**MATERIAL FOR THIS TASK**.
++++++++++++++++++++

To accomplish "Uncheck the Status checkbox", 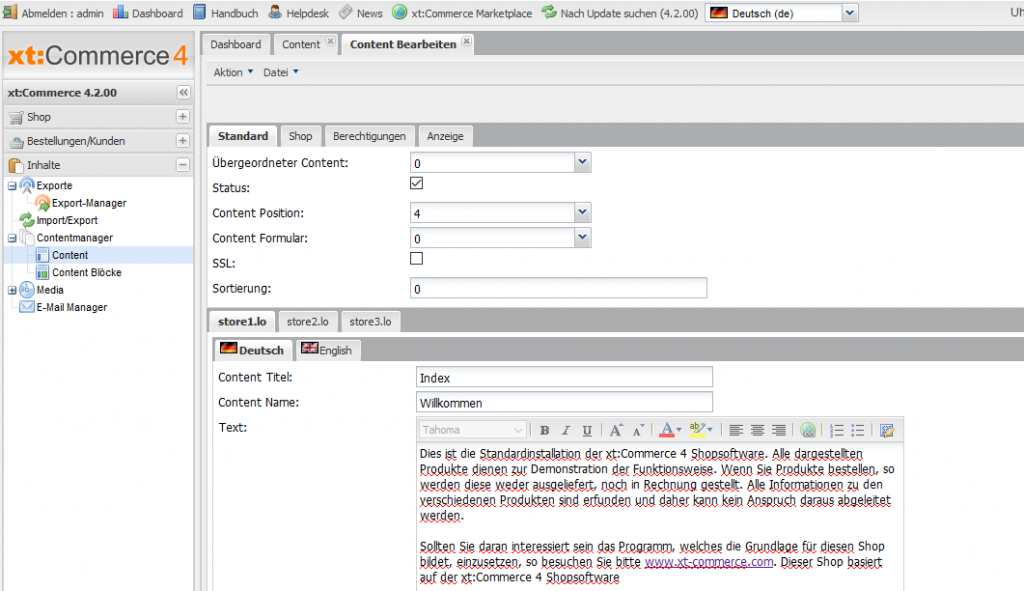I will [x=416, y=183].
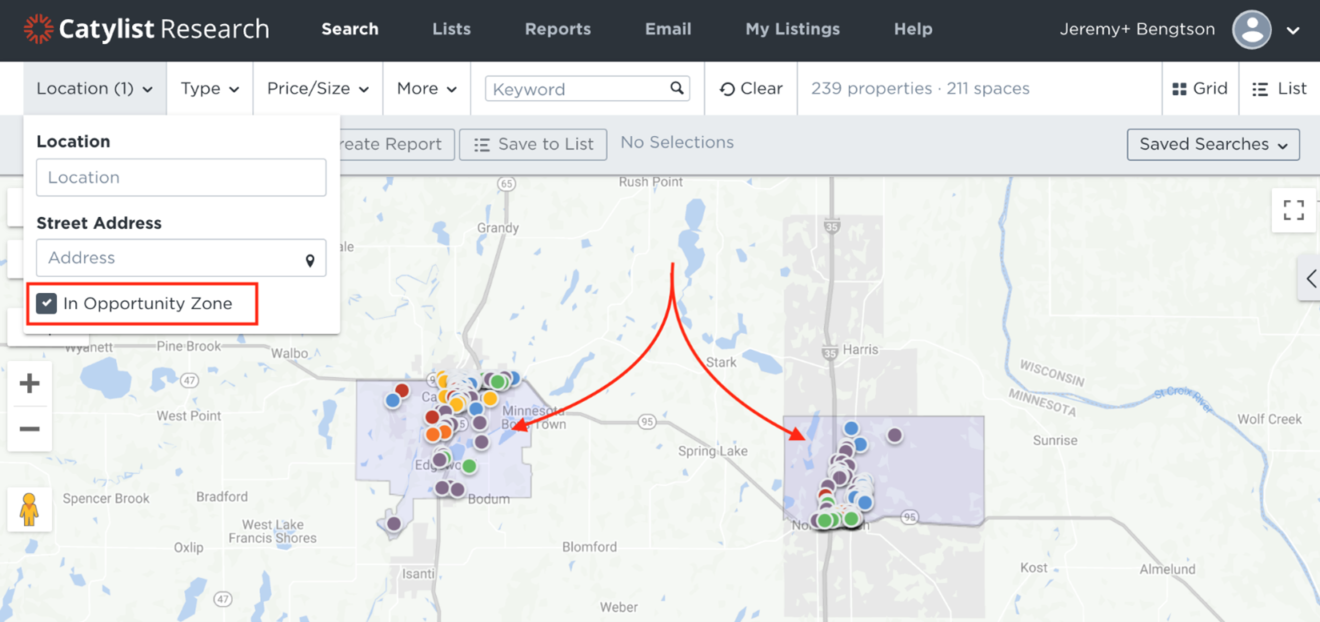The height and width of the screenshot is (622, 1320).
Task: Click inside the Location text field
Action: (181, 177)
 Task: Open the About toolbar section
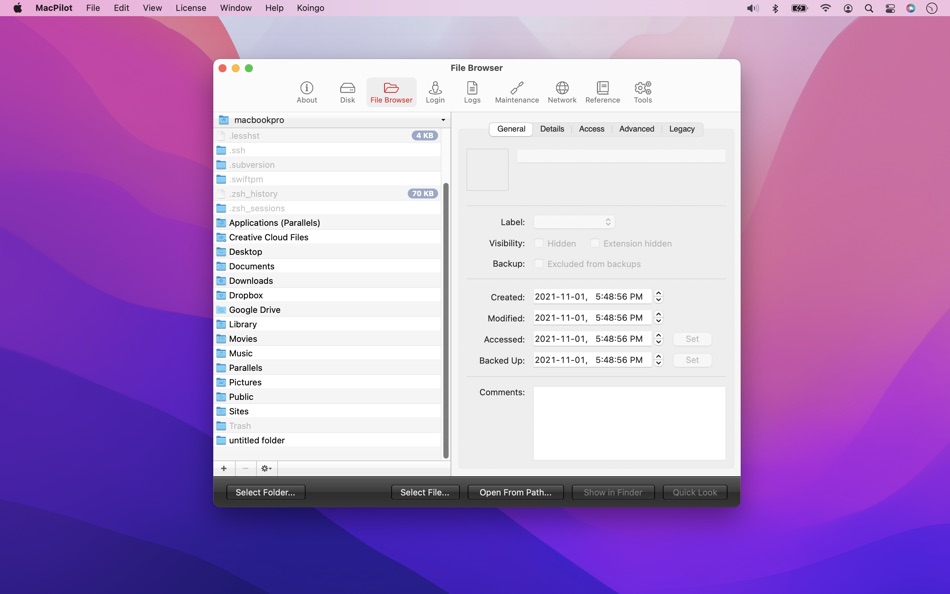(307, 92)
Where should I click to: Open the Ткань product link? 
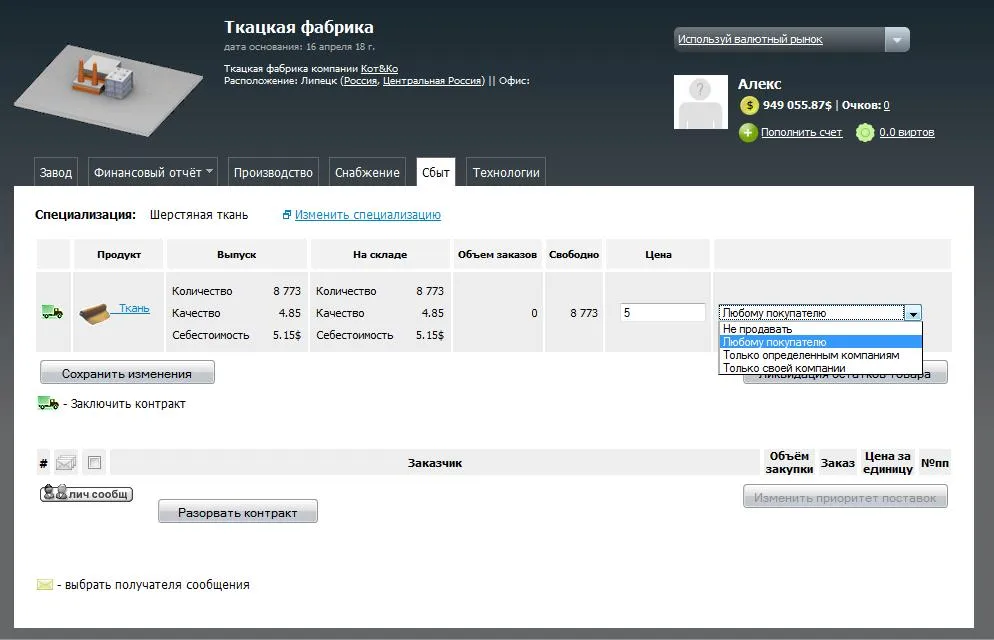[135, 309]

++++++++++++++++++++

**REQUIRED ACTION**. Your answer must reproduce exactly the lines from the line with "Task: Open the About toolbar section" through the end of the material, both ends included, with every picture dropped.

**YOUR SOLUTION**.
 Task: Open the About toolbar section
(307, 92)
Where should I click to: Open the Ткань product link? 
[135, 309]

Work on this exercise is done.